Activity: Set each line of the data down exactly, please.

Records to use:
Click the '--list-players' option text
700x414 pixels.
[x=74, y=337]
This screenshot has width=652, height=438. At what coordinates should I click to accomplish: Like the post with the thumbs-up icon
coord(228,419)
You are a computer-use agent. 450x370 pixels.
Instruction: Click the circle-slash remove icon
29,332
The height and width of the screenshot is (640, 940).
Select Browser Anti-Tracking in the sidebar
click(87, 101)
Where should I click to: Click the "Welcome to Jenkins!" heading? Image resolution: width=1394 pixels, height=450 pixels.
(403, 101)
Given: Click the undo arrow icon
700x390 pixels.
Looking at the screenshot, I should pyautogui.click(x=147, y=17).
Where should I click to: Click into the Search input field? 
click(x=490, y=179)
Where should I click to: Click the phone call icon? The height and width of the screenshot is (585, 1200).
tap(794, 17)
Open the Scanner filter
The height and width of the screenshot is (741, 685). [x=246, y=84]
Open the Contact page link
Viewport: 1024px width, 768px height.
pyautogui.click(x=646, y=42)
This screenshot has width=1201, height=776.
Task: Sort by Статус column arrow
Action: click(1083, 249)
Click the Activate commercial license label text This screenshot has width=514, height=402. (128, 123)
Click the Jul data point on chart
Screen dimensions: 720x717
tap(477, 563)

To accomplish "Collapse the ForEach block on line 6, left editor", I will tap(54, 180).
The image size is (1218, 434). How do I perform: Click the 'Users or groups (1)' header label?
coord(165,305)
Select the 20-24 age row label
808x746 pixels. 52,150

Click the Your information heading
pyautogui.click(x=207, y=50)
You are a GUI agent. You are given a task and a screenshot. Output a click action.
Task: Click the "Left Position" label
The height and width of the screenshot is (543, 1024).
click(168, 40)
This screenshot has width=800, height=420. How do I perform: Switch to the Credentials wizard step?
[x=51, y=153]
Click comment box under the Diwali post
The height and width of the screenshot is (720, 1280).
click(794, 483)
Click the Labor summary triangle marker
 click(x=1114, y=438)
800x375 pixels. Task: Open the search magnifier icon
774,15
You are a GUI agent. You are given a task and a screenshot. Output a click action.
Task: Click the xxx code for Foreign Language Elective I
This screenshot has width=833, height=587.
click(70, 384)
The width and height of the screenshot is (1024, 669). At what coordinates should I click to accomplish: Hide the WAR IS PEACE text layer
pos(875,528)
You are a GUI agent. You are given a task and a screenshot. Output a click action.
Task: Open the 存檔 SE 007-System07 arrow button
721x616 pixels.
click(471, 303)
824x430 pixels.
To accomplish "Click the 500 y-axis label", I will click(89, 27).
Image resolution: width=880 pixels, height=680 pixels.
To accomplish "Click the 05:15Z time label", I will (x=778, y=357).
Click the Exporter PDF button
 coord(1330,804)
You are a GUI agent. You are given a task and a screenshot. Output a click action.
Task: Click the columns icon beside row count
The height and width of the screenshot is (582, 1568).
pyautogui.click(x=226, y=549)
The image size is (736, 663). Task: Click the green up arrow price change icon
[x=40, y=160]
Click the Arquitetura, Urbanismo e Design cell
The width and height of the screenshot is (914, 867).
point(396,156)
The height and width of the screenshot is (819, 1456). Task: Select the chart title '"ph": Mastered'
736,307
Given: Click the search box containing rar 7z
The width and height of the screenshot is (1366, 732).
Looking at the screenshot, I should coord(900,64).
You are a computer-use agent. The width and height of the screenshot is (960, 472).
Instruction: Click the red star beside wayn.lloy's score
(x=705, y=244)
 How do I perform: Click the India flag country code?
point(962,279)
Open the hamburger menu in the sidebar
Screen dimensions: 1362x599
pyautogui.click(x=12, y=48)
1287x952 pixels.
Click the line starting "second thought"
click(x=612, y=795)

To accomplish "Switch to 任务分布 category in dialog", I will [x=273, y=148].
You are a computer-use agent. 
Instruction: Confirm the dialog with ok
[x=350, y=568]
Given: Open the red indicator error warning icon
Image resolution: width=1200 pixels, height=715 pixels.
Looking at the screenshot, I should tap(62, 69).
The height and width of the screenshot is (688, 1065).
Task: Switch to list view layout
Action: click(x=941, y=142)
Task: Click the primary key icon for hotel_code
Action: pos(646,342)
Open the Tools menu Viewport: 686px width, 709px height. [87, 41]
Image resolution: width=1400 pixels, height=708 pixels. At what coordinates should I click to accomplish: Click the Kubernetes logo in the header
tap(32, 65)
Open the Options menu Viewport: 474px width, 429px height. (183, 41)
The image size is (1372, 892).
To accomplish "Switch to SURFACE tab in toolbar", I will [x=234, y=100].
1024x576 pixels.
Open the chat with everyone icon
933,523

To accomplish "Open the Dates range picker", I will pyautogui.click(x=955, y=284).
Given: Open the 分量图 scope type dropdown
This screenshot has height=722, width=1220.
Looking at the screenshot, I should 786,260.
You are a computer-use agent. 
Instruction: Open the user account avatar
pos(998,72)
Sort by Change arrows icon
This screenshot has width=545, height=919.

Solution for this task:
Click the '--list-players' option text
700x414 pixels.
[x=74, y=337]
This screenshot has width=652, height=438. At what coordinates should I click to accomplish: Like the post with the thumbs-up icon
coord(228,419)
You are a computer-use agent. 450x370 pixels.
Instruction: Click the circle-slash remove icon
29,332
The height and width of the screenshot is (640, 940).
Select Browser Anti-Tracking in the sidebar
click(87, 101)
Where should I click to: Click the "Welcome to Jenkins!" heading? Image resolution: width=1394 pixels, height=450 pixels.
(403, 101)
Given: Click the undo arrow icon
700x390 pixels.
Looking at the screenshot, I should pyautogui.click(x=147, y=17).
Where should I click to: Click into the Search input field? 
click(x=490, y=179)
Where should I click to: Click the phone call icon? The height and width of the screenshot is (585, 1200).
tap(794, 17)
Open the Scanner filter
The height and width of the screenshot is (741, 685). [x=246, y=84]
Open the Contact page link
Viewport: 1024px width, 768px height.
pyautogui.click(x=646, y=42)
This screenshot has width=1201, height=776.
Task: Sort by Статус column arrow
Action: click(1083, 249)
Click the Activate commercial license label text This screenshot has width=514, height=402. (128, 123)
Click the Jul data point on chart
Screen dimensions: 720x717
tap(477, 563)

To accomplish "Collapse the ForEach block on line 6, left editor", I will tap(54, 180).
The image size is (1218, 434). How do I perform: Click the 'Users or groups (1)' header label?
coord(165,305)
Select the 20-24 age row label
808x746 pixels. 52,150

Click the Your information heading
pyautogui.click(x=207, y=50)
You are a GUI agent. You are given a task and a screenshot. Output a click action.
Task: Click the "Left Position" label
The height and width of the screenshot is (543, 1024).
click(168, 40)
This screenshot has width=800, height=420. How do I perform: Switch to the Credentials wizard step?
[x=51, y=153]
Click comment box under the Diwali post
The height and width of the screenshot is (720, 1280).
click(794, 483)
Click the Labor summary triangle marker
 click(x=1114, y=438)
800x375 pixels. Task: Open the search magnifier icon
774,15
You are a GUI agent. You are given a task and a screenshot. Output a click action.
Task: Click the xxx code for Foreign Language Elective I
This screenshot has width=833, height=587.
click(70, 384)
The width and height of the screenshot is (1024, 669). At what coordinates should I click to accomplish: Hide the WAR IS PEACE text layer
pos(875,528)
You are a GUI agent. You are given a task and a screenshot. Output a click action.
Task: Open the 存檔 SE 007-System07 arrow button
721x616 pixels.
click(471, 303)
824x430 pixels.
To accomplish "Click the 500 y-axis label", I will click(89, 27).
Image resolution: width=880 pixels, height=680 pixels.
To accomplish "Click the 05:15Z time label", I will (x=778, y=357).
Click the Exporter PDF button
 coord(1330,804)
You are a GUI agent. You are given a task and a screenshot. Output a click action.
Task: Click the columns icon beside row count
The height and width of the screenshot is (582, 1568).
pyautogui.click(x=226, y=549)
The image size is (736, 663). Task: Click the green up arrow price change icon
[x=40, y=160]
Click the Arquitetura, Urbanismo e Design cell
The width and height of the screenshot is (914, 867).
point(396,156)
The height and width of the screenshot is (819, 1456). Task: Select the chart title '"ph": Mastered'
736,307
Given: Click the search box containing rar 7z
The width and height of the screenshot is (1366, 732).
Looking at the screenshot, I should coord(900,64).
You are a computer-use agent. The width and height of the screenshot is (960, 472).
Instruction: Click the red star beside wayn.lloy's score
(x=705, y=244)
 How do I perform: Click the India flag country code?
point(962,279)
Open the hamburger menu in the sidebar
Screen dimensions: 1362x599
pyautogui.click(x=12, y=48)
1287x952 pixels.
Click the line starting "second thought"
click(x=612, y=795)

To accomplish "Switch to 任务分布 category in dialog", I will [x=273, y=148].
You are a computer-use agent. 
Instruction: Confirm the dialog with ok
[x=350, y=568]
Given: Open the red indicator error warning icon
Image resolution: width=1200 pixels, height=715 pixels.
Looking at the screenshot, I should tap(62, 69).
The height and width of the screenshot is (688, 1065).
Task: Switch to list view layout
Action: click(x=941, y=142)
Task: Click the primary key icon for hotel_code
Action: pos(646,342)
Open the Tools menu Viewport: 686px width, 709px height. [87, 41]
Image resolution: width=1400 pixels, height=708 pixels. At what coordinates should I click to accomplish: Click the Kubernetes logo in the header
tap(32, 65)
Open the Options menu Viewport: 474px width, 429px height. (183, 41)
The image size is (1372, 892).
To accomplish "Switch to SURFACE tab in toolbar", I will [x=234, y=100].
1024x576 pixels.
Open the chat with everyone icon
933,523

To accomplish "Open the Dates range picker", I will pyautogui.click(x=955, y=284).
Given: Open the 分量图 scope type dropdown
This screenshot has height=722, width=1220.
Looking at the screenshot, I should 786,260.
You are a computer-use agent. 
Instruction: Open the user account avatar
pos(998,72)
Sort by Change arrows icon
This screenshot has width=545, height=919.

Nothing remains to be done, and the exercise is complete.